* [SOURCE PASSAGE]:
Some of the best results are created by accident.


----------



## Denise1952 (May 2, 2014)

any good ones I have at all are mistakes/accidents, LOL!  I shoot on "auto" mode but love figuring out the settings.  I am learning those now, but I have not gotten outside, or I suppose I could do indoors, but that's no fun to me.  I want bugs!!  Give me lots of garden bugs, and combwebs with drops!  Man, I am so into the photos I see, I want to create something even half as lovely  Check these out for example.  Of course this guy uses a lot of post-production, but I read about him and his wife, they live in South of France, and have a yard and garden he gets all these photos in, well, many of them  He has to be good at the main photo, then his style is to tweak it so it looks like another planet!! I love it  But I like "the natural" look as well

http://fabienbravin.pixu.com/prints


----------



## Falcon (May 2, 2014)

* [AVAILABLE DATA]:
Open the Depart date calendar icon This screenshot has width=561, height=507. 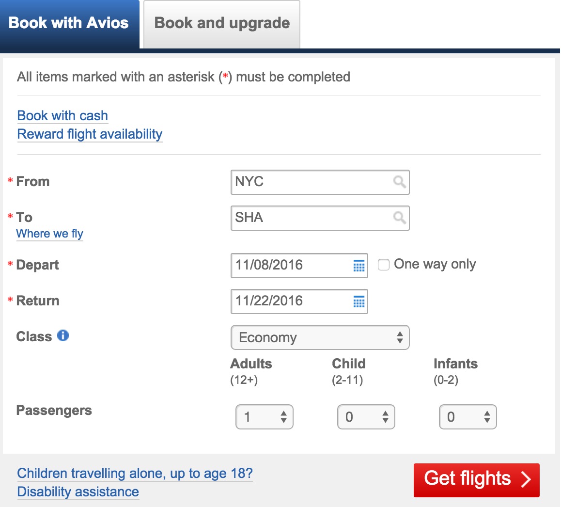pos(359,266)

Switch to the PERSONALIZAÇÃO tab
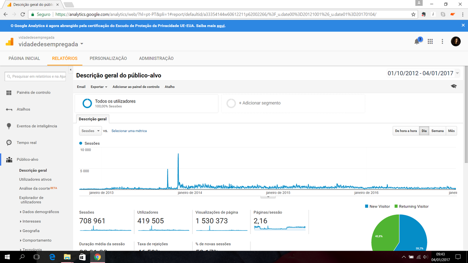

* [REQUIREMENTS]:
1 - In the photography thread, list every sentence in Denise1952's post that ends with one or more exclamation marks.
2 - Please print everything in the photography thread from "any good ones" down to "Falcon (May 2, 2014)", word for word.
3 - Write what comes next in the photography thread, starting after its final line.

* [RESPONSES FOR EACH TASK]:
1 -
- any good ones I have at all are mistakes/accidents, LOL!
- I want bugs!!
- Give me lots of garden bugs, and combwebs with drops!
- He has to be good at the main photo, then his style is to tweak it so it looks like another planet!!

2 -
any good ones I have at all are mistakes/accidents, LOL!  I shoot on "auto" mode but love figuring out the settings.  I am learning those now, but I have not gotten outside, or I suppose I could do indoors, but that's no fun to me.  I want bugs!!  Give me lots of garden bugs, and combwebs with drops!  Man, I am so into the photos I see, I want to create something even half as lovely  Check these out for example.  Of course this guy uses a lot of post-production, but I read about him and his wife, they live in South of France, and have a yard and garden he gets all these photos in, well, many of them  He has to be good at the main photo, then his style is to tweak it so it looks like another planet!! I love it  But I like "the natural" look as well

http://fabienbravin.pixu.com/prints


----------



## Falcon (May 2, 2014)

3 -
I'm not implying that Denise didn't take the picture. I'm just saying that I've seen this same picture on JigSaw.com.


----------



## Denise1952 (May 2, 2014)

Well, a similar pic maybe, but not mine is all I'm saying, unless someone copied it, and no one in their right mind would want it it's so flawed


----------



## Petell (Jun 4, 2014)

Is there a reflection of tractor on one of the dew drops? Awesome pic!!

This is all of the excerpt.